Seminar ini diinisiasi oleh JBBoda Viva Indonesia Reinsurance Brokers ini bertujuan memberikan satu edukasi dan informasi tentang bagaimana kondisi reasuransi saat ini di luar negeri. Sejak tahun 2022 sampai 2023, perusahaan asuransi umum di Indonesia mengalami kesulitan untuk mendapatkan kapasitas reasuransi dari luar negeri yang disebabkan beberapa faktor, diantaranya banyaknya terjadi kerugian yang disebabkan natural catastrophe.
Ricky Natapradja menyampaikan bahwa beberapa bulan terakhir dia melihat melihat ceding company seperti kesusahan kapasitas, karena memang mengecil yang tadinya co insurance banyak member-nya sekarang dikurangi, yang tadinya kapasitas luar ready dan setiap saat bisa didapat dengan mudah sekarang makin ketat.
“Jadi saya lihat ada gap, ada kesenjangan kenapa kapasitas susah masuk ke Indonesia. Ternyata bukan tidak ada kapasitas, tapi mereka (reasuransi luar negeri) butuh kenyamanan, bahwa yang kita underwrite fisibilitasnya tinggi, tercapai minimun level standarnya,” ungkap Ricky.
Ricky menambahkan, bahwa info yang dia dapat saat ke luar negeri, reasuransi luar negeri tidak mengatakan kalau mereka tidak mau meng-cover risiko Indonesia, namun informasi yang disampaikan ke mereka sangat minim.
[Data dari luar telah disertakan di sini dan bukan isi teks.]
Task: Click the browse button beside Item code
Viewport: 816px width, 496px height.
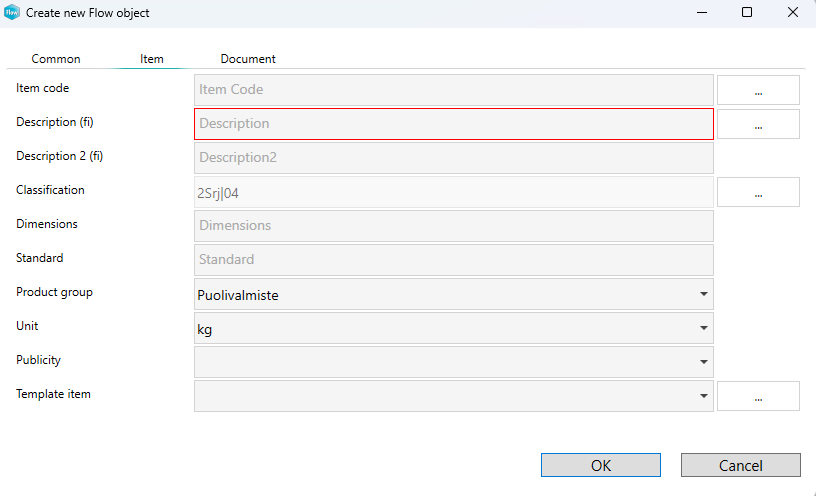Action: [x=758, y=90]
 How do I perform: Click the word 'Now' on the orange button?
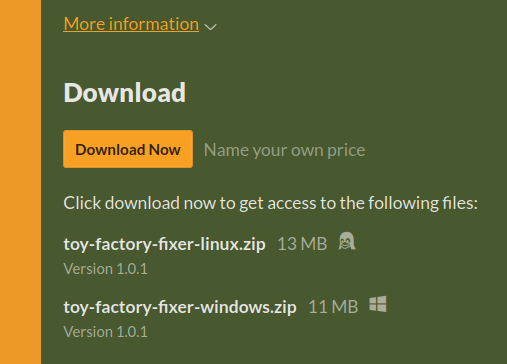coord(165,150)
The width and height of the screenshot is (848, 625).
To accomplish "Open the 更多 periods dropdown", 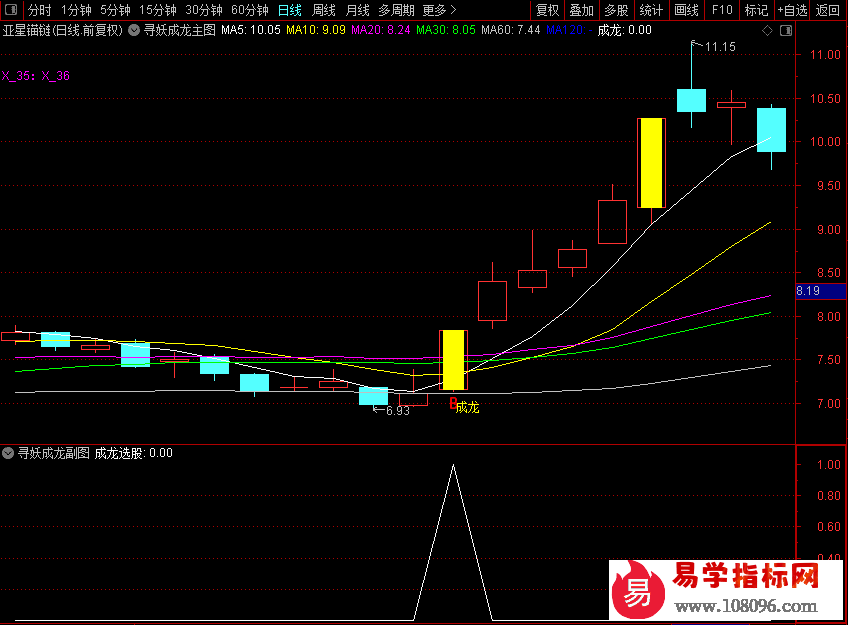I will [439, 10].
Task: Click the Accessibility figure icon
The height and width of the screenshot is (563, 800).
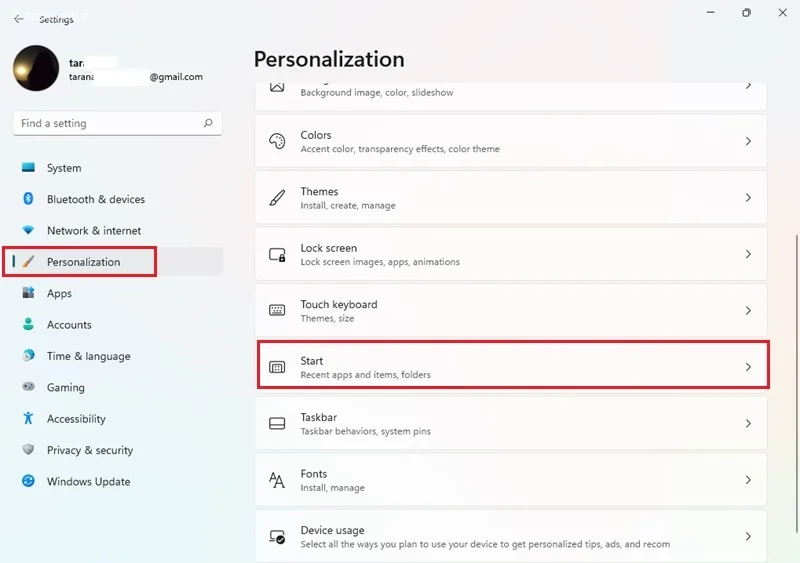Action: point(28,419)
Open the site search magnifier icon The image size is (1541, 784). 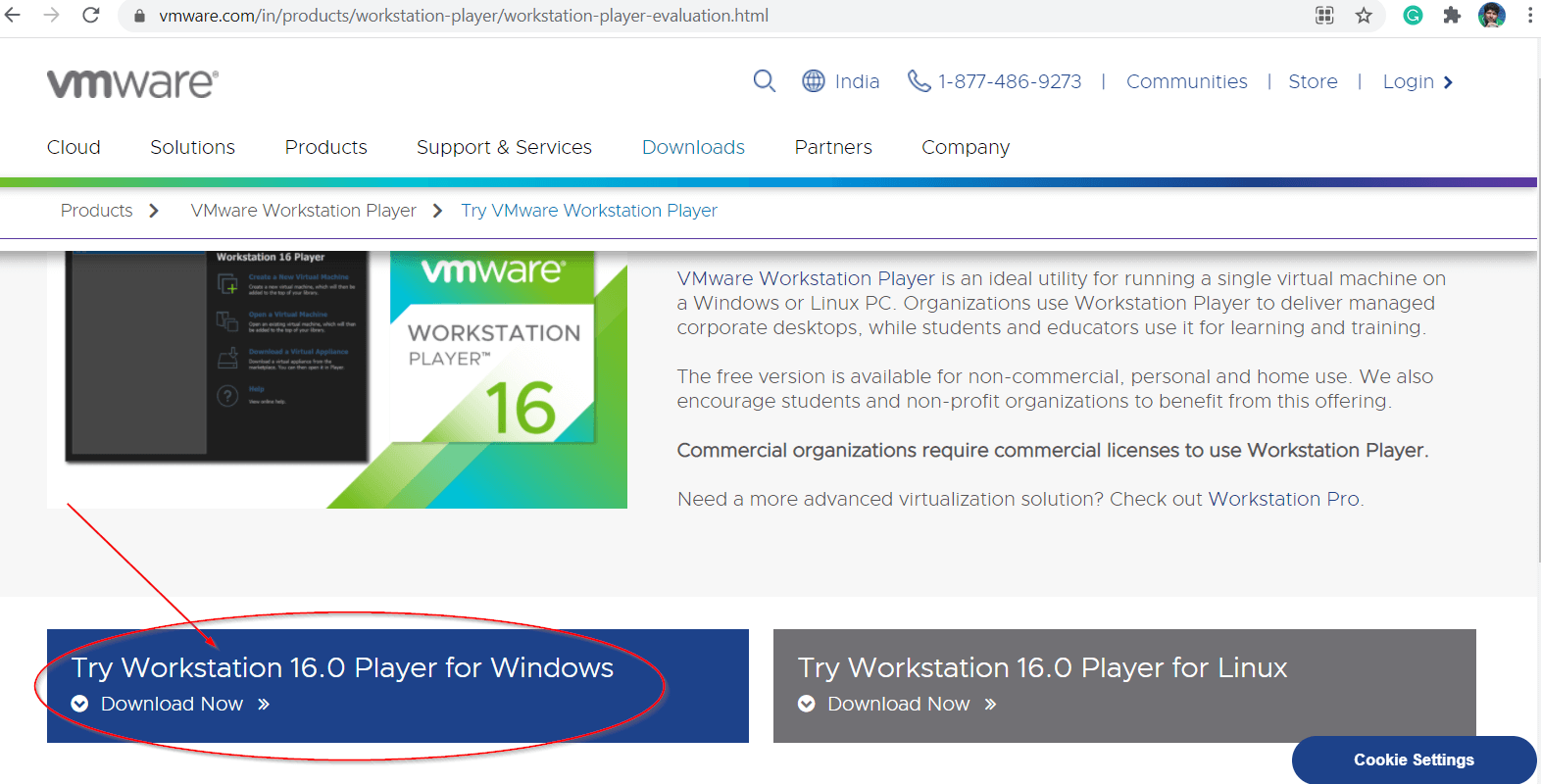point(764,81)
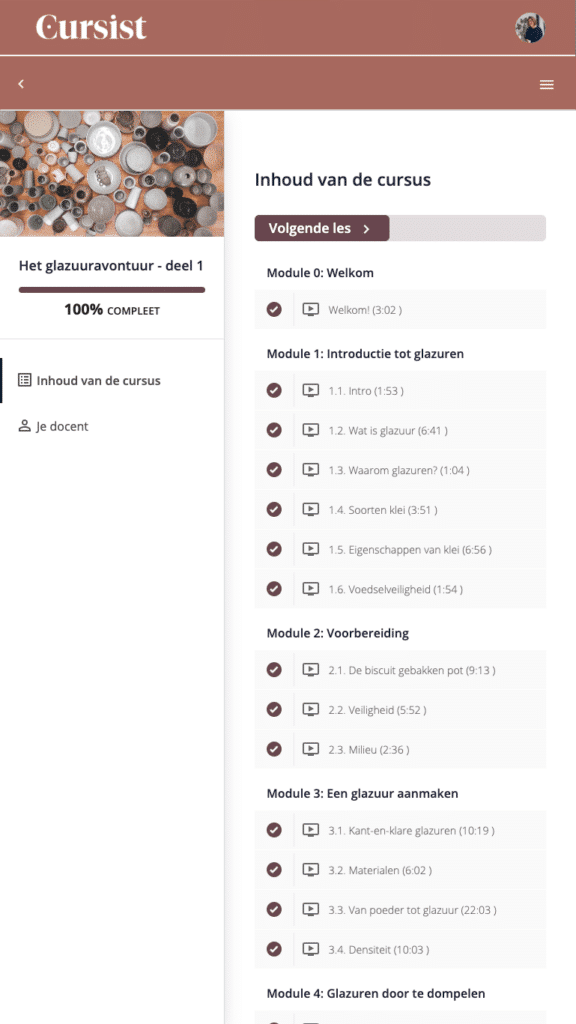Click the completion checkmark for 1.4. Soorten klei
The height and width of the screenshot is (1024, 576).
[274, 509]
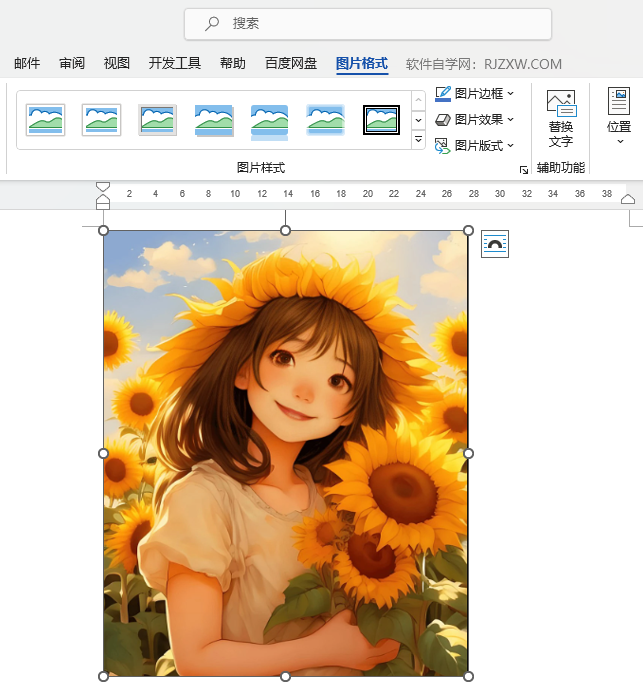Switch to the 视图 tab
643x694 pixels.
[117, 64]
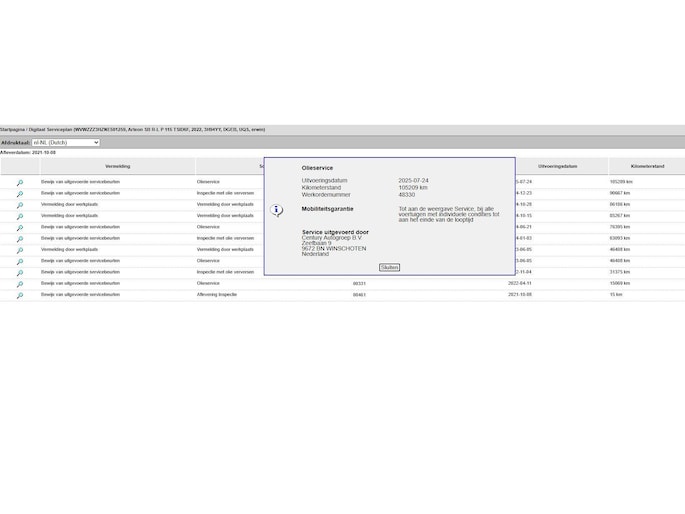Image resolution: width=685 pixels, height=514 pixels.
Task: Open the Aflevering inspectie entry magnifier
Action: [19, 295]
Karena itu menurutnya pelaku asuransi di Indonesia perlu detail lagi dalam memberikan informasi.
“Harus ada cat modeling untuk melakukan analitik tentang kemungkinan risiko bencana alam seperti gempa bumi, banjir, dan sebagainya. Di-maping seakurat mungkin, sehingga pricing atau penentuan premi dari segala lapisan bisa lebih akurat lagi dan lebih mencukupi,” jelasnya.